Our
people
Dr Paul Ko Ferrigno
Title
Senior Lecturer in Experimental Therapeutics
p.koferrigno@leeds.ac.uk
Phone
0113 343 8644
Address
Leeds Institute of Molecular Medicine, Wellcome Trust/Brenner Building
Leeds Institute of Molecular Medicine, St James Hospital
Leeds
LS9 7TF
BHRC Role
Deputy director of the BioScreening Technology Group
Research Interests
- Peptide aptamers
- Protein engineering
- Artificial antibodies
- Protein microarrays
- Cancer
About
Dr Ko Ferrigno is Senior Lecturer in Experimental Therapeutics in the Leeds Institute for Molecular Medicine. He obtained a B.Sc. in Cell Biology and Biochemistry at the University of York in 1991 and his Ph.D. in Biochemistry from the University of Dundee in 1996. He held postdoctoral fellowships from HFSP and the Medical Foundation at the Dana-Farber Cancer Institute in Boston, Massachusetts, followed by a group leader-track position in the MRC Cancer Cell Unit in Cambridge. He joined the academic staff at the University of Leeds in 2007. In 2008, with support from IP Group plc, MRC Technology and the University of Leeds Paul founded Aptuscan Ltd to commercialise the technology developed in Cambridge and Leeds.
Research Interests
Peptide aptamers are engineered proteins similar to antibodies that retain their integrity within cells. Peptides are genetically inserted into the primary sequence of a simple, stable scaffold protein. The folding of the scaffold conformationally constrains the peptide, so peptide aptamers bind partners with high specificity and affinity.
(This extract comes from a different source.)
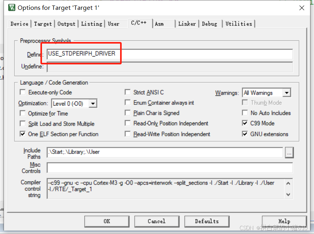The image size is (314, 234).
Task: Click the Help button
Action: pyautogui.click(x=284, y=221)
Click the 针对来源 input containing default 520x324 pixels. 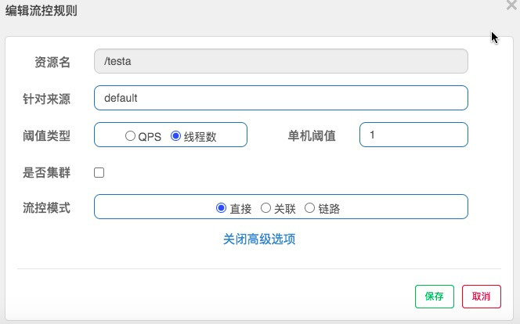click(x=280, y=98)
Using standard methods in genetic engineering, creating large libraries of random peptide aptamers is relatively easy. These libraries are screened, usually by yeast two hybrid methods, for binding to a target protein of interest. Peptide aptamer-encoding genes are sub-cloned into vectors which direct their expression in human or mouse cells, with the idea being that intracellular binding of a peptide aptamer to a target protein will interfere with its function, either by destabilising it or by binding to a surface normally used for a specific interaction. Any resulting phenotype yields insights into the molecular biology of the target protein. Where a peptide aptamer inhibits a cell-based model of disease, the peptide aptamer becomes a guide in drug discovery, whether by in silico methods or by drug displacement screens.
Peptide aptamers may also be used as a binding moiety in the construction of artificial proteins to study the target protein. Peptide aptamers may also be useful in diagnostics. For example, the group has recently shown that peptide aptamer microarrays can specifically detect human papilloma virus proteins in infected cells. In collaboration with physicists, chemists and engineers the group are using electrical detection of protein-peptide aptamer interactions that may lead to low-cost, disposable biochips for early detection of disease, detection of new biomarkers and population-wide health monitoring.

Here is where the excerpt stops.